▶ **Task prompt**
The records must be duplicated exactly, with every picture left out.

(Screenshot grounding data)
------------------------------------------------
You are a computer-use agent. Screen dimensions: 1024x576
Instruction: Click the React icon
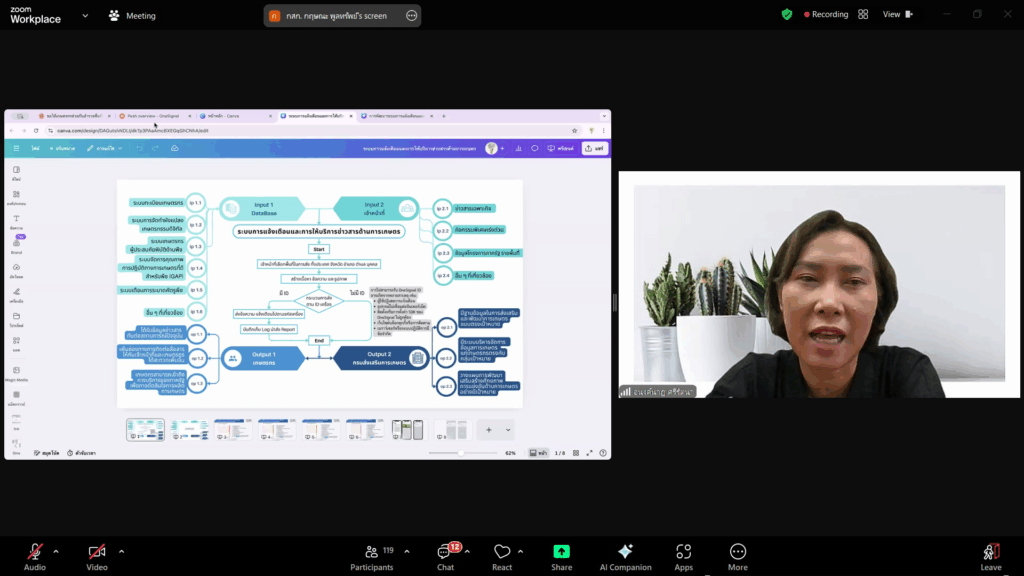coord(502,552)
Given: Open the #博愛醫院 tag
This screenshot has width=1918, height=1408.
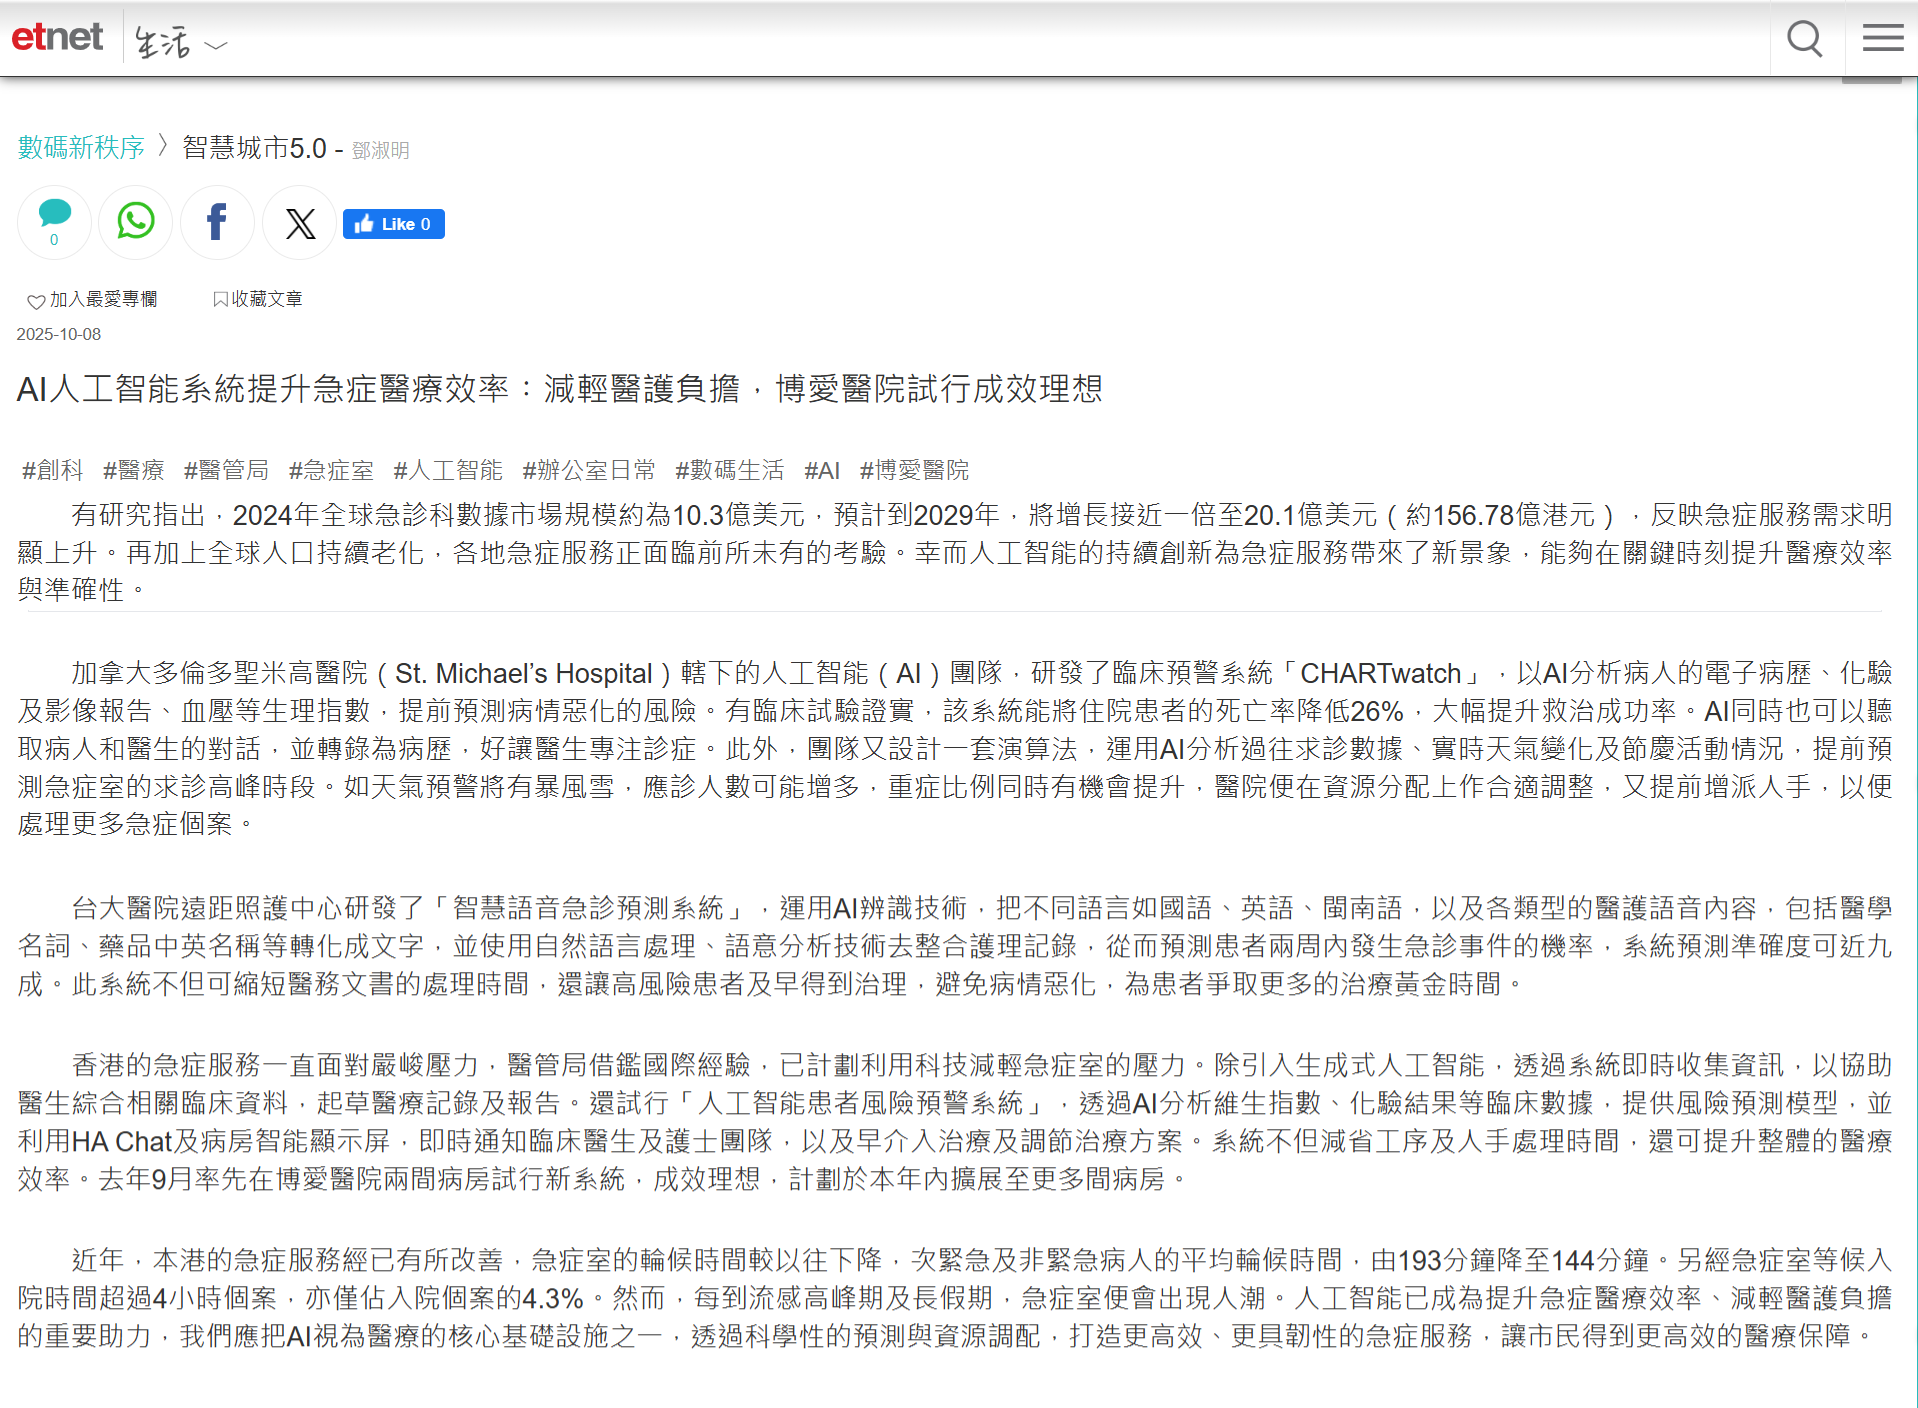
------------------------------------------------
▶ **Output**
You are a computer-use agent. Screen dimensions: 1024x576
Instruction: Click the React icon
coord(502,552)
Given: Open the #博愛醫院 tag
This screenshot has width=1918, height=1408.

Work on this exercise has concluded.